* Material supplied *
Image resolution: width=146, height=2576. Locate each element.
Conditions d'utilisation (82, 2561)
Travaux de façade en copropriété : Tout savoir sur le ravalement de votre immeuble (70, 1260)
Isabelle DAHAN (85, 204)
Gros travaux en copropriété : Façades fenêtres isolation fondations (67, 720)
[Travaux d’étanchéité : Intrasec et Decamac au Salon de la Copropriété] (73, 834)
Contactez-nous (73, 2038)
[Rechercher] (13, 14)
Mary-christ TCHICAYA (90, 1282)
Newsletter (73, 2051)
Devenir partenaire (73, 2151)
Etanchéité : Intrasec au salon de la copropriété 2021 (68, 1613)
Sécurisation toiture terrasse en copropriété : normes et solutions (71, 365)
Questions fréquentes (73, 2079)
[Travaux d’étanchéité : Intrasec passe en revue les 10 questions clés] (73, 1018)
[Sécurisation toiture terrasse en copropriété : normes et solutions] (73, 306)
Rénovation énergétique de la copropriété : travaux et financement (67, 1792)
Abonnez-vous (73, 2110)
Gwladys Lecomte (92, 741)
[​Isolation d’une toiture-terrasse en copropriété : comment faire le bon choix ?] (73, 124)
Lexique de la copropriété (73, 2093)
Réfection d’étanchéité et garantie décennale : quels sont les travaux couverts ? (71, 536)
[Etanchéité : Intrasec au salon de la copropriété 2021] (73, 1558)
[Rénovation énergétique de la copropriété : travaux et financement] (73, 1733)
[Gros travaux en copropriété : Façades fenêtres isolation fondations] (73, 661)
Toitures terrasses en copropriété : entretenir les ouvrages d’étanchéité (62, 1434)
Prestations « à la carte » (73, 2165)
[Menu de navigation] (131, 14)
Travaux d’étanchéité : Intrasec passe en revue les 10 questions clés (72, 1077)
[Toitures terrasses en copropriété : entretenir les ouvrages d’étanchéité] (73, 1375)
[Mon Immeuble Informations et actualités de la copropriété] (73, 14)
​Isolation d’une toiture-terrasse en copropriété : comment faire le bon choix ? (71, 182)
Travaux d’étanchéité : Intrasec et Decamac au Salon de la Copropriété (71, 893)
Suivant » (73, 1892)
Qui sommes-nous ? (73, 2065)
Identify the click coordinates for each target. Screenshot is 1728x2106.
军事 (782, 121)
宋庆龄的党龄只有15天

* Task description *
The entries are to be repeated exactly, with nothing altered.

* Answer space *
Image resolution: width=146, height=2576. Locate each element.
Conditions d'utilisation (82, 2561)
Travaux de façade en copropriété : Tout savoir sur le ravalement de votre immeuble (70, 1260)
Isabelle DAHAN (85, 204)
Gros travaux en copropriété : Façades fenêtres isolation fondations (67, 720)
[Travaux d’étanchéité : Intrasec et Decamac au Salon de la Copropriété] (73, 834)
Contactez-nous (73, 2038)
[Rechercher] (13, 14)
Mary-christ TCHICAYA (90, 1282)
Newsletter (73, 2051)
Devenir partenaire (73, 2151)
Etanchéité : Intrasec au salon de la copropriété 2021 (68, 1613)
Sécurisation toiture terrasse en copropriété : normes et solutions (71, 365)
Questions fréquentes (73, 2079)
[Travaux d’étanchéité : Intrasec passe en revue les 10 questions clés] (73, 1018)
[Sécurisation toiture terrasse en copropriété : normes et solutions] (73, 306)
Rénovation énergétique de la copropriété : travaux et financement (67, 1792)
Abonnez-vous (73, 2110)
Gwladys Lecomte (92, 741)
[​Isolation d’une toiture-terrasse en copropriété : comment faire le bon choix ?] (73, 124)
Lexique de la copropriété (73, 2093)
Réfection d’étanchéité et garantie décennale : quels sont les travaux couverts ? (71, 536)
[Etanchéité : Intrasec au salon de la copropriété 2021] (73, 1558)
[Rénovation énergétique de la copropriété : travaux et financement] (73, 1733)
[Gros travaux en copropriété : Façades fenêtres isolation fondations] (73, 661)
Toitures terrasses en copropriété : entretenir les ouvrages d’étanchéité (62, 1434)
Prestations « à la carte » (73, 2165)
[Menu de navigation] (131, 14)
Travaux d’étanchéité : Intrasec passe en revue les 10 questions clés (72, 1077)
[Toitures terrasses en copropriété : entretenir les ouvrages d’étanchéité] (73, 1375)
[Mon Immeuble Informations et actualités de la copropriété] (73, 14)
​Isolation d’une toiture-terrasse en copropriété : comment faire le bon choix ? (71, 182)
Travaux d’étanchéité : Intrasec et Decamac au Salon de la Copropriété (71, 893)
Suivant » (73, 1892)
Qui sommes-nous ? (73, 2065)
Identify the click coordinates for each target. Screenshot is 1728x2106.
军事 (782, 121)
宋庆龄的党龄只有15天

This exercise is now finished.